July 14, 2020

South African Maritime History



As a country on the Southern tip of the continent, South Africa has a rich maritime history and culture that exists across a coastline of approximately 3000km. This is evident from the knowledge within indigenous coastal communities that have had a long coexistence with the ocean. We have also learnt from various ancient world travellers who have collected antiques such as archaeologists and historians. 

In promoting a National Maritime Awareness Programme, SAIMI believes that it is through the richness of our maritime history that we can explore the unending possibilities that the ocean offers us in terms of careers, tradition, sustainability and recreation. The approach to maritime history and heritage provides us as a nation with a maritime identity, unique for our purposes and an investment to share with the world.

To find out more about our diverse maritime history please refer to the contributions from various stakeholders who have invested in crafting our maritime heritage and history.

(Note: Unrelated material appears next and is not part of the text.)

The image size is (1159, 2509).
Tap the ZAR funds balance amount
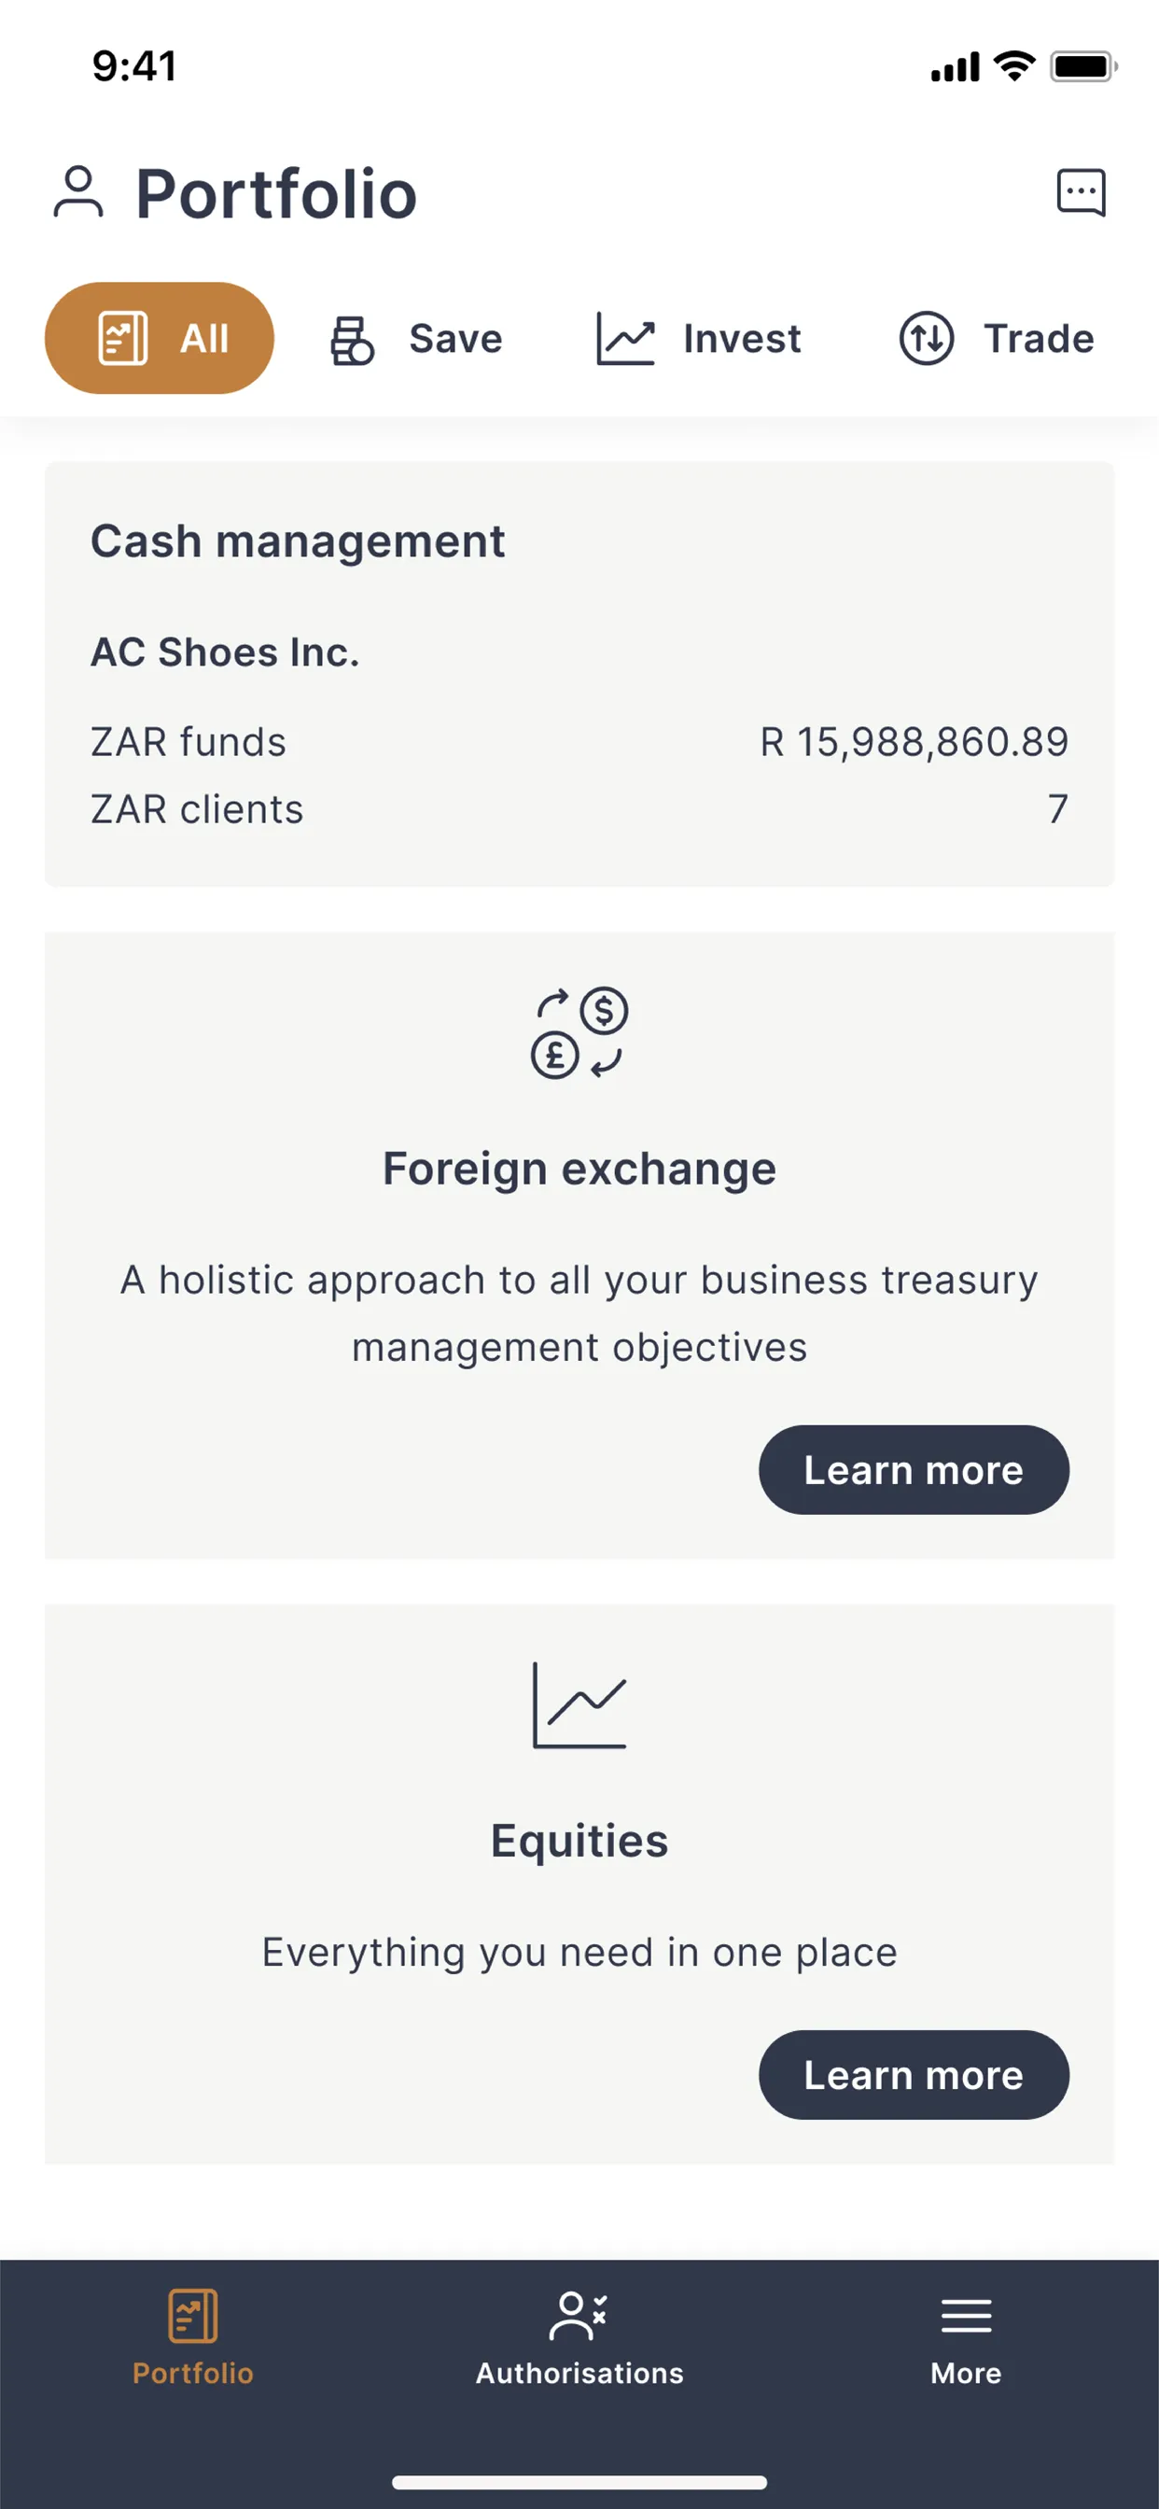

THE MARITIME HERITAGE INSTITUTE



Preserving African Maritime History

The Institutes’ aim is to create awareness around the historical significance of African Maritime records whilst preserving, interpreting and advancing our maritime heritage.

Chronicling Our Underwater Heritage 

The heritage legislation in South Africa has recognised the importance of protecting maritime culture for many years, and national legislation has included the protection of shipwrecks as early as 1979.  Heritage is the full range of our inherited traditions, monuments, objects, and culture. Most important, it is the range of contemporary activities, meanings, and behaviours that we draw from them.

It is both tangible and intangible, in the sense that ideas and memories – of songs, recipes, language, dances, archival documents, oral histories, the stories of indigenous cultures that have lived and used the oceans for centuries and many other elements of who we are and how we identify ourselves – are as important as historic shipwrecks, historical buildings and prehistoric archaeological sites.

For more information about the Maritime Heritage Institute click HERE


SOUTH AFRICAN HERITAGE RESOURCES AGENCY 


The Maritime and Underwater Cultural Heritage (MUCH) Unit at the South African Heritage Resources Agency (SAHRA) has taken a unique position on the management of South Africa’s MUCH resources. Whereas the perception of underwater cultural heritage as being solely shipwrecks has predominated globally, the MUCH Unit has worked hard to expand the focus to non-traditional, locally applicable examples of MUCH resources that reflect South African’s historical relationship with water. The Unit has used external funding to develop MUCH and bring it into the heritage mainstream and has made significant strides towards showcasing this resource as a shared and universal inheritance. By broadening the scope of the MUCH, the Unit has been able to address its key strategic objective of raising awareness of an aspect of heritage often hidden beneath the water’s surface.